ALCM Insight | Oil Prices and Aviation Demand

IATA’s latest research indicates that oil is primarily a profitability shock, not an immediate demand killer.

Higher crude and jet fuel prices compress airline margins first; passenger demand usually remains resilient in the near term unless elevated fuel costs persist long enough to force sustained fare inflation and capacity reductions. IATA’s 2026 outlook still shows fuel at 25.7% of airline operating costs, while February 2026 traffic remained robust at +6.1% YoY RPK growth with a record 81.4% load factor, even as IATA warned that fuel costs had risen sharply and fares were already moving higher. 

The critical variable is not Brent alone, but jet fuel pricing and the crack spread.
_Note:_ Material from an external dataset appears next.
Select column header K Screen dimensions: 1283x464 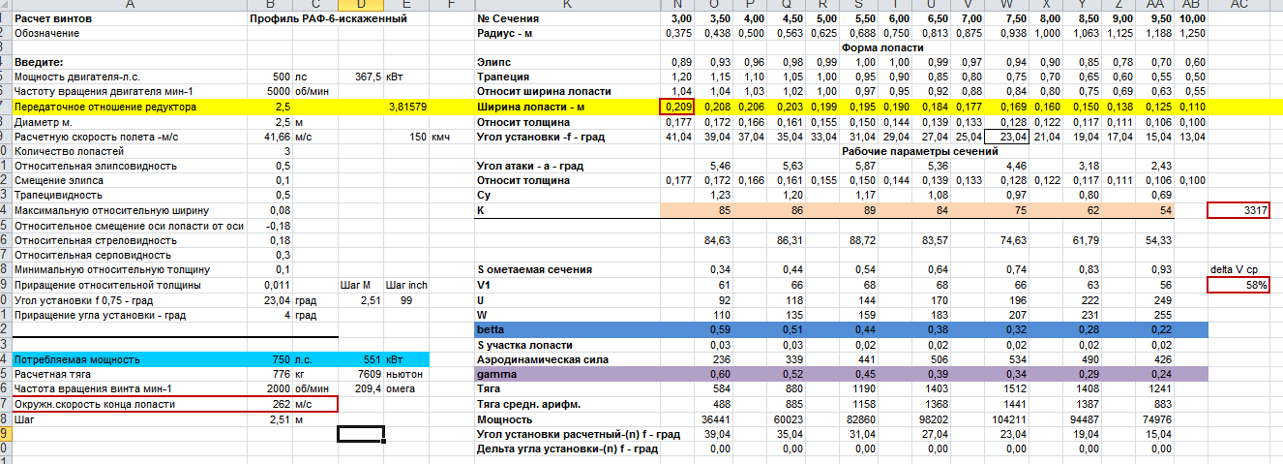566,6
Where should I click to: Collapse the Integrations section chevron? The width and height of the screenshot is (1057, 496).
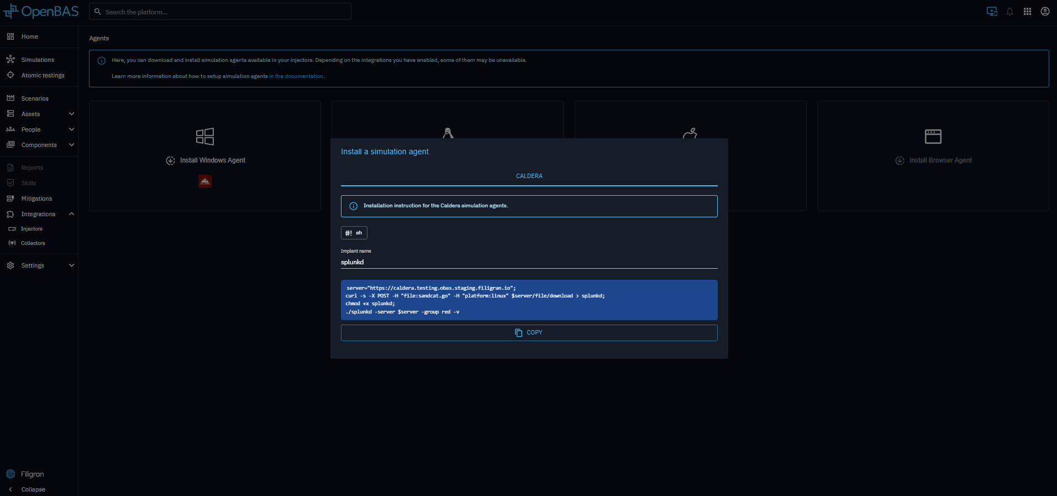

For airlines, the transmission mechanism is: Brent → jet fuel crack spread → airline fuel bill → fares/capacity → demand elasticity. IATA’s 2026 base case assumes Brent at $62/bbl but jet fuel at $88/bbl, reflecting a still-elevated $26/bbl crack spread. This means even moderate crude prices can still pressure airline economics if refining spreads remain tight. 

ALCM conclusion:

Gradual oil increases are manageable; sudden oil spikes are dangerous. Airlines can partially absorb or pass through orderly fuel inflation via pricing, hedging, ancillaries, and capacity discipline. But abrupt fuel shocks hit before fares can reset. As IATA explicitly notes, “sudden change is more challenging than high fuel prices.”